FOM: Yoneda's Lemma
Todd Wilson
twilson at csufresno.edu
Wed May 5 19:45:44 EDT 1999
Steve Simpson 5 May 1999 17:24:51 writes:
> Either of these formulations of the Yoneda lemma is perfectly good for
> applications. Nothing important is lost.
>
> But apparently category theorists don't like these formulations. Why
> not? If set theory is a good enough foundational framework for most
> mathematicians, why isn't it good enough for category theorists?
I can't speak for all (or even a significant proportion) of category
theorists, but anyway here is my answer to this question. Category
theory owes its extistence to a certain frame of mind or point of
view. Technically, the whole field of category theory is eliminable
in the sense that the application of any one of its theorems to a
particular category can always be replaced by reasoning "within" that
category; results involving several categories and functors between
them can similarly be expressed using more elementary notions
involving the particular categories concerned; and so on. (I'm not
quoting a metatheorem here, but the process is clear enough, I trust.)
What good is category theory, then, if it can be eliminated in this
way? Answer: It is the apropriate carrier for many "structural"

Data section:

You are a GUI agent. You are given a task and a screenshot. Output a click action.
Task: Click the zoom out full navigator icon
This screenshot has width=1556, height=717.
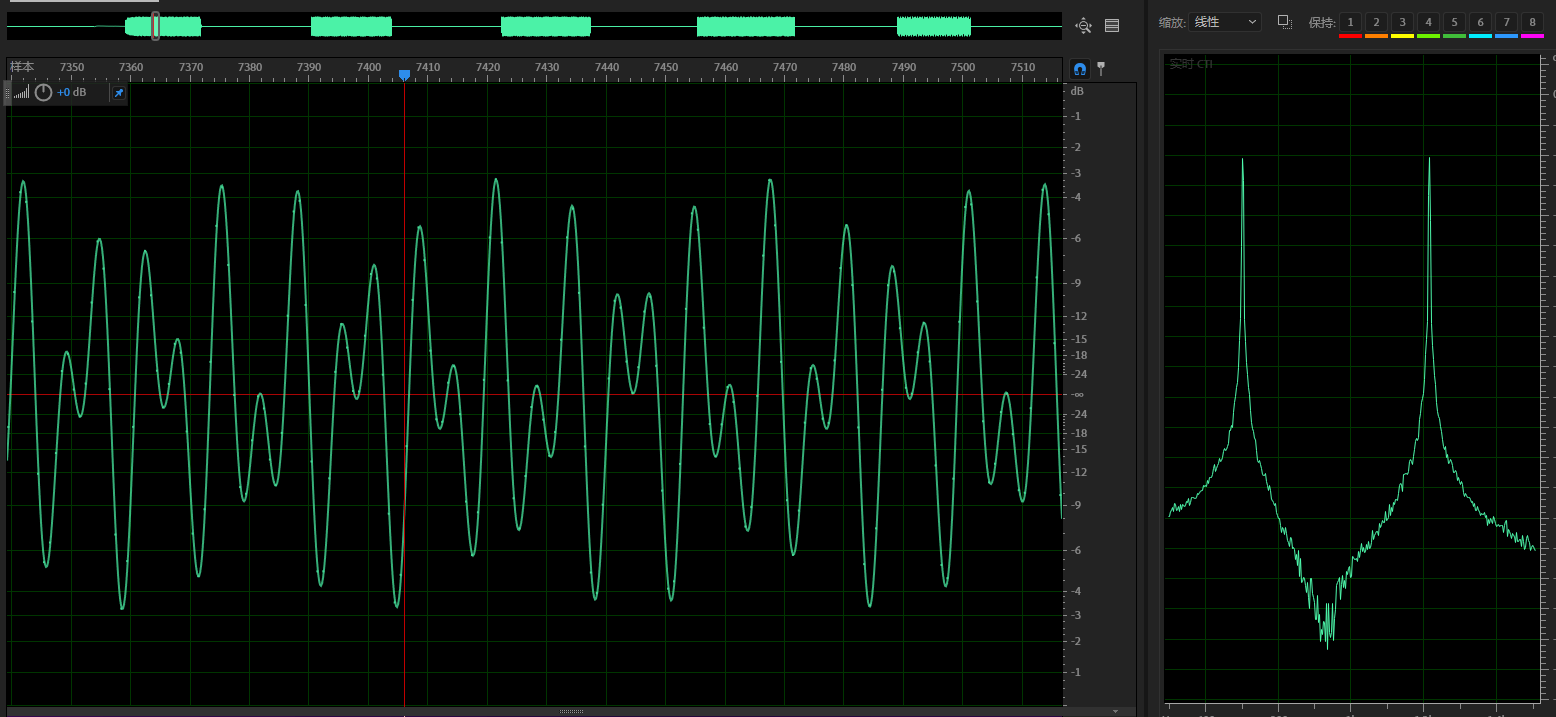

Exercise set:
**A.** Extract the part of the Yoneda lemma post between "FOM: Yoneda's Lemma" and "for category theorists?", inclusive.
**B.** Extend the Yoneda lemma post by writing on from its final words.
Nothing in the data is needed here.

Results:
**A.**
FOM: Yoneda's Lemma
Todd Wilson
twilson at csufresno.edu
Wed May 5 19:45:44 EDT 1999
Steve Simpson 5 May 1999 17:24:51 writes:
> Either of these formulations of the Yoneda lemma is perfectly good for
> applications. Nothing important is lost.
>
> But apparently category theorists don't like these formulations. Why
> not? If set theory is a good enough foundational framework for most
> mathematicians, why isn't it good enough for category theorists?

**B.**
results, when these are expressed in their most general form. Without
category theory, we would not be able to express in a sufficiently
final way, for example, that limits for all diagrams can be
constructed from products and equalizers (or many other similar
results). What attracts many researchers to category theory, I
imagine, is this aspect of finality, of capturing the essence of a
structural insight and making it available in the widest range of
situations.
Therefore, when a category theorist sees a structural result like the
Yoneda Lemma, which basically proves the existence of a natural
isomorphism between hom sets in different categories, and which only
involves, at its core, the notions of composition of morphisms and
functor application, he or she wants to highlight those simple
structural properties without having to clutter the picture with
not-so-simple notions from set theory -- especially notions involving
certain classes of (large) cardinals. This may not always be
possible, but that is what one is looking for. If current
set-theoretic foundations do not allow these simple structural results
to be expressed in their most elegant form, the one is led to look for
alternative foundations for which this is possible.
I don't think category theorists are out to denegrate f.o.m. I think
their (apparent) hostility towards the subject is more the result of a
reaction against a misunderstanding of their own purposes and
intuitions.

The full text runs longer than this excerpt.